REQUIREMENT 1: Decide whether each statement (a), (b), and (c) below agrees with the wedding rehearsal passage, and answer yes or no for each, quoting the words of the passage that decide it. (a) The groom's dinner takes place in a building that used to be city hall. (b) The narrator says no ride has yet been given in the new car. (c) The officiant said a pregnant member of the wedding party is considered good luck.
REQUIREMENT 2: Write the next part of the wedding rehearsal passage, picking up right after its final sentence.

SUPPLIED TEXT:
We get to the rehearsal at the same time and walk toward the not-church.
"I haven't seen your new car yet," he says.
"Really? Because I gave you a ride home in it during Homegrown," I say.
"Man, Surly Furious."
The groom's dinner is at an downtown space that has been converted from city hall to a big old haunted bar with a grand staircase, a super secret sand stone basement, and official Duluth doorknobs bearing a D insignia.
The groom thanks everyone for coming from great distances and for being related to him and then says that the officiant told them that having a preggo in the wedding party is considered good luck. He directs attention toward me, a squat ball busy baby brewing, and unsure what to do with all these eyes and knowing that I'm prone to quick bursts of tears I say: "Actually, it's his fault." Head nod and thumb point toward Chuck and golf clap in an attempt to start a mini chain of applause.

(Stored records)

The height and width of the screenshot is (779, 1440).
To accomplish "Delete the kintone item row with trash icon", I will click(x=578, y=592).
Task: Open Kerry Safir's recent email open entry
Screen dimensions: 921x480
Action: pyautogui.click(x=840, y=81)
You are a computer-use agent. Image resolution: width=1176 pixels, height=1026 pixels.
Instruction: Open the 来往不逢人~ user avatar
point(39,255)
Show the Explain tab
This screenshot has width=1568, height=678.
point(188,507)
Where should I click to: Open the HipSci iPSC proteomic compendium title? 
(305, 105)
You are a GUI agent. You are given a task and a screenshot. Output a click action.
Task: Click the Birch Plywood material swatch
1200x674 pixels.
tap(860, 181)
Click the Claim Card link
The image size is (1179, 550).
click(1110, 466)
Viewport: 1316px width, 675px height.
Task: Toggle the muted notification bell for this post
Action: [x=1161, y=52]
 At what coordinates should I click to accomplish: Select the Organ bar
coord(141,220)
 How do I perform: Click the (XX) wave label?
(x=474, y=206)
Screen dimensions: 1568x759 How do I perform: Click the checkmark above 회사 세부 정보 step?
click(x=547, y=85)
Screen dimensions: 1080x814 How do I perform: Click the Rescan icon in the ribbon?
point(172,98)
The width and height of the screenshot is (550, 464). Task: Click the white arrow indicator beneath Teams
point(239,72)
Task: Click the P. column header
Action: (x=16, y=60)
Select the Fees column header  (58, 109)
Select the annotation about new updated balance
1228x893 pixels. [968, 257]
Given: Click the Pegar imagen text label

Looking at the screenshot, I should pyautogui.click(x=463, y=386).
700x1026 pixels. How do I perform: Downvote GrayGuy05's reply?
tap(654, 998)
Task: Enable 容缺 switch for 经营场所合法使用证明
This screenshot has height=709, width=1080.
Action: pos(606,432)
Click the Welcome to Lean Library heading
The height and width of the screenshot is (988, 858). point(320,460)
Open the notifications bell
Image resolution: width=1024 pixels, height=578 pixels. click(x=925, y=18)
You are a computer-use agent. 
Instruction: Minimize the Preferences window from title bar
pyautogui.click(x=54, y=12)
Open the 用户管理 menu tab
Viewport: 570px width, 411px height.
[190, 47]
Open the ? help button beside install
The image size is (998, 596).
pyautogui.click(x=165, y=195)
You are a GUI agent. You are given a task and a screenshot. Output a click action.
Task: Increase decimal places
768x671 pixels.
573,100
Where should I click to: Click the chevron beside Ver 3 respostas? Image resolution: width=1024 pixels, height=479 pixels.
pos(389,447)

OUTPUT 1:
(a) Yes: "has been converted from city hall to a big old haunted bar"
(b) No: "I gave you a ride home in it during Homegrown"
(c) Yes: "the officiant told them that having a preggo in the wedding party is considered good luck"

OUTPUT 2:
It doesn't take. None of it. And, in fact, no one moves, coughs, or even shuffles uncomfortably. It's just ... silent. So I just quietly turn purple and take a sip of water.
The bride has climbed to the back of a party bus and is holding a glass of wine, taking a few minutes to decompress. She looks down at her left had and says, dizzily, something like:
"Holy shit. I'm married."
We watch at least 15 consecutive episodes of "Lost," stopping only to order Taco Pizza. Two days later Chuck will still be feeling the burn of leisure pains.
I drop off some paperwork at the hospital and a woman answers all of my questions mid-sentence in a way that I would ordinarily find disconcerting and maybe ... rude. Except that she has an accent so the whole thing feels like being admonished by Julie Andrews. Which is a little pleasant.
Chuck paints the trim of the PBG's bedroom. He does this while drinking a can of inexpensive domestic beer, which I call "American Dad Painting." Meanwhile, I clean. I come across what is either a mouse latrine or some sort of larvae colony. Either way, it is the worst thing that has ever happened to me.
We wake to crews chopping the bunches of branches that were ripped from the trees lining our street. It's 8 a.m., a little early to be thinking about the wood chipper scene from "Fargo."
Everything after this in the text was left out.